Texas school board member now renounces extremist conspiracies

A newly elected member of a school board near Fort Worth, Texas, who vowed to rid the district of “indoctrination” on race and sexuality is now rejecting her claims after spending months poring through the district’s curriculum, ProPublica reported this week.

  • Courtney Gore, a local radio host, now disavows the far-right platform she ran for office on, telling ProPublica, “None of it was adding up.”

  • When Gore originally ran for the seat in the 7,700-student Granbury school district, she posted on Facebook: “Over the years our American Education System has been hijacked by Leftists looking to indoctrinate our kids into the ‘progressive’ way of thinking.”

  • But after thoroughly investigating the curriculum, speaking to educators and finding her enquiries blocked by hostile members of the board, Gore reversed course: “I’m over the political agenda, hypocrisy bs,” Gore wrote on Facebook. “I took part in it myself. I refuse to participate in it any longer. It’s not serving our party. We have to do better.”

As ProPublica reported, Gore’s reversal is rare in today’s polarized political climate. "You rarely see these kinds of changes because the people who are vetted to run tend to be true believers,” University of Houston political scientist Brandon Rottinghaus told the publication. “They tend not to be people who are necessarily thinking about the holistic problem.”

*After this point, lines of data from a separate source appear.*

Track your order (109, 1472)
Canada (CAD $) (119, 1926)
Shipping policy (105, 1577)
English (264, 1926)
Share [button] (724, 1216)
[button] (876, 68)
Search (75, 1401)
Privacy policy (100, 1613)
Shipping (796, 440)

Statistic of the week: Seven

That’s how many of the groups on “Project 2025’s” Advisory Board have been designated as extremist or hate groups by the Southern Poverty Law Center, according to a new report from Accountable.us, a nonpartisan organization that tracks interest groups in Washington, D.C.

As USA TODAY reported earlier this year, Project 2025 is a sweeping plan led by the conservative Heritage Foundation in anticipation of a win for former President Donald Trump in November. It aims to “terminate every diversity, equity and inclusion program across the entire federal government,” Trump said.

The SPLC list has long been criticized for including conservative groups and has been sued by organizations claiming their reputations have been damaged by inclusion on the lists.